Lanciai uno sguardo a Ian, sconvolta. Kieran alla fine aveva ragione. Non avrei mai dovuto avvicinarmi a lui. Mi aveva venduta come merce, mi aveva consegnata a loro come se fossi un comune oggetto. Stetti così male che nemmeno fiatai.

La ragazza con la treccia bruna alzò il mento e Ian le passò oltre senza parlare. Rebekah mi prese sottobraccio e salutò cordiale una coppia di anziani di passaggio. Appena la toccai l'asprezza della sua anima mi inorridì, avvertivo quelle scariche sulla pelle come se mi stesse pizzicando. Aveva un ghigno sornione, se avessi provato a ferirla mi avrebbe eliminata senza battere ciglio e di sicuro non potevo scappare a due Cavalli nello stesso momento.

Alcune fronde si agitarono e io mi spaventai, notando delle ombre nere aggirarsi furtive.

«Oh, non badare a loro.

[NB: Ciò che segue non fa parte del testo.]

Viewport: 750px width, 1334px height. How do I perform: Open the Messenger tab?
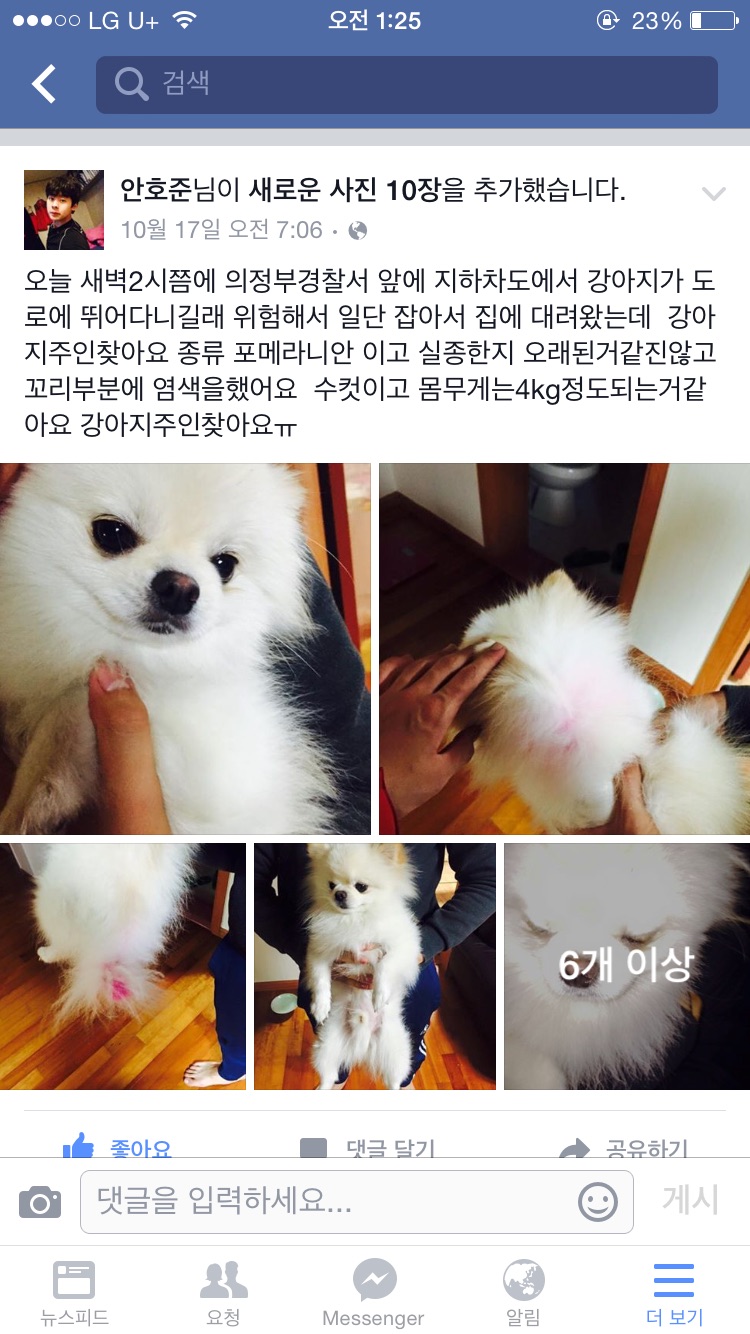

I Demoni sono adorabili se non provi a staccagli la testa. Ian mi ha parlato tantissimo di te, mi aspettavo fossi più bella però. Che peccato! Va be', sai come sta mio fratello? Devi proprio conoscerlo bene, prima di lasciarmi morire da sola un Angelo lo ha chiamato per diventare la Regina bianca. Scommetto che è stato il primo ateo a diventare un servitore di Dio! E dire che Kieran è il mio fratellino piccolo!»